# Fuji CN100 or Kodak Gold 100?



## ismael (Apr 26, 2010)

Hello,

   I shoot mostly digital now. But as a camera collector, I own many (20+) 35mm film bodies and cameras. Mostly Pentax. From 1955 Kodak Pony, to many MF Pentax, to rangefinders to Canon Rebel G and Nikon N6006 AF SLRs, I like to tinker with them. Sometimes I repair old cameras (with my limited knowledge on the topic) or just refurbish them to working condition. Sometimes I get old cameras that just need cleaning. Same with lenses. Despite shooting mostly digital now, I like to exercise these film bodies every once in a while, or to test them after a repair. But finding film locally is becoming a challenge so mail order seems to be the way to go. For these tests, I prefer 12 exposure rolls as I hate to waste a 36 roll to find out focus is out of whack or exposure is totally off. Cost of developing is also a factor. But from what I can see, 12 exp rolls are rare and more expensive than 24 or even 36. For over 20 years I used Kodak Gold or Ektar almost exclusively.
I found an online retailer that has 12exp Fuji Color CN 100 (retail package) and 36 exp Kodak Gold 100 (bulk) at the same price per roll.

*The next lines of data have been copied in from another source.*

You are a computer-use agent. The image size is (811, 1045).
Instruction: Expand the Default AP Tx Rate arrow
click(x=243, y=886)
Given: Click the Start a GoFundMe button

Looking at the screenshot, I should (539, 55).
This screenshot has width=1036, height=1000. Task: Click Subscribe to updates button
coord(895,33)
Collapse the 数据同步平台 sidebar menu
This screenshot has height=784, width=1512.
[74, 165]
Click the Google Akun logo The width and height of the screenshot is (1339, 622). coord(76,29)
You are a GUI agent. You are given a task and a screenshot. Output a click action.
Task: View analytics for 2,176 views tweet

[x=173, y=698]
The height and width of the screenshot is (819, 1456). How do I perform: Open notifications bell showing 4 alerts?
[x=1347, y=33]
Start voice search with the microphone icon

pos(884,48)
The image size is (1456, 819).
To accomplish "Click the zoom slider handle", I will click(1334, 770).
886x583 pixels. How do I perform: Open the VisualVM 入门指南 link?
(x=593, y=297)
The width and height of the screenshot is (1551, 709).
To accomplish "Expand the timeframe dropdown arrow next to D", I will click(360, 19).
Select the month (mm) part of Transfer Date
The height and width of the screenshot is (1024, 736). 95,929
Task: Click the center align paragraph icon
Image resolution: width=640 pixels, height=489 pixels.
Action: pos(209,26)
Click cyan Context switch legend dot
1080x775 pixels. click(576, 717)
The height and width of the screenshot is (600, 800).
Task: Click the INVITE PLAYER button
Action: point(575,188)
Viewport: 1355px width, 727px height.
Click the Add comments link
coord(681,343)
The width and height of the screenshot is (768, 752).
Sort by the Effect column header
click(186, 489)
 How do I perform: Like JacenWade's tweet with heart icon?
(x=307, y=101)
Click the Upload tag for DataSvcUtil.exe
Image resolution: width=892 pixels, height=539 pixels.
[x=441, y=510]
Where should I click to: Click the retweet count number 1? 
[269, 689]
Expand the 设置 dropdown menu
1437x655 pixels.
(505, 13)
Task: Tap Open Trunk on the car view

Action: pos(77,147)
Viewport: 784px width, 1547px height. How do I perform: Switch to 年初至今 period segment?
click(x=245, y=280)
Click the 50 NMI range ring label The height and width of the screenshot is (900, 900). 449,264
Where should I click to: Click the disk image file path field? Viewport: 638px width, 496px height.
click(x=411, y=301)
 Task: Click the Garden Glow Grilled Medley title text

They seem to be the balance I'm looking for between cost and quality.
What can you tell me about how these 2 films compare?  I'm familiar with the Kodak, but not with the Fuji.

Thanks,


----------



## nicspics (May 2, 2010)

hiya 12 exp very rare as you mention probably down to cost. fuji nearly always produces prints that have better greens kodak can look slightly red. fuji is better for people and portraits and prefered by landscape photographers but can make landscapes too green in the uk. still down to personal preference though. nick


----------



## Kendustin (May 11, 2010)

I have used both and if we compare both then I will go with Kodak gold as I have gotten far better result using it rather than using fuji and I am going to stick it until I don't found anything better than this.


----------



## Vautrin (May 11, 2010)

just get yourself a bulk film loader and you can put as many (or as few) shots as you want in your film canister...


----------